*EXERCISE*
Give all the lines below again, exactly, with no pictures.

*MATERIAL TO PROCESS*
Segment Open
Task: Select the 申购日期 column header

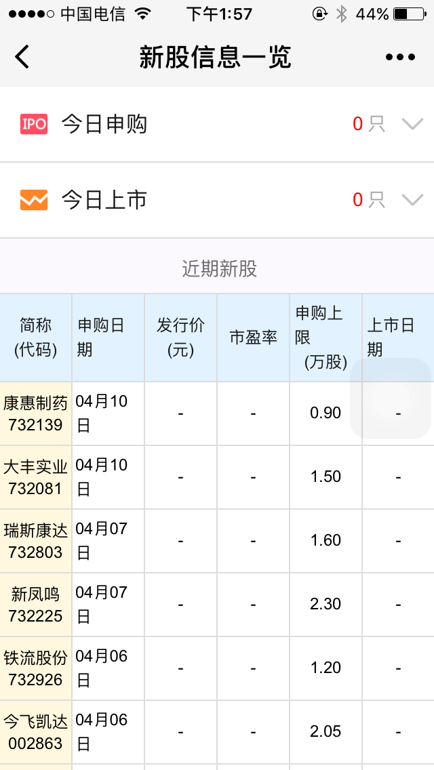Action: click(x=108, y=338)
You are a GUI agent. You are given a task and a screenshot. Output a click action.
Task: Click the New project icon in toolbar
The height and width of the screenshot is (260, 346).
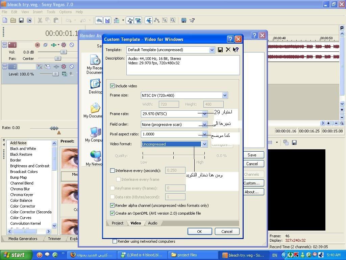5,20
Segment Closed
*ANSWER FOR THIS EXERCISE*
Task: Select the 申购日期 column header

Action: click(x=108, y=338)
You are a GUI agent. You are given a task and a screenshot. Output a click action.
Task: Click the New project icon in toolbar
The height and width of the screenshot is (260, 346).
5,20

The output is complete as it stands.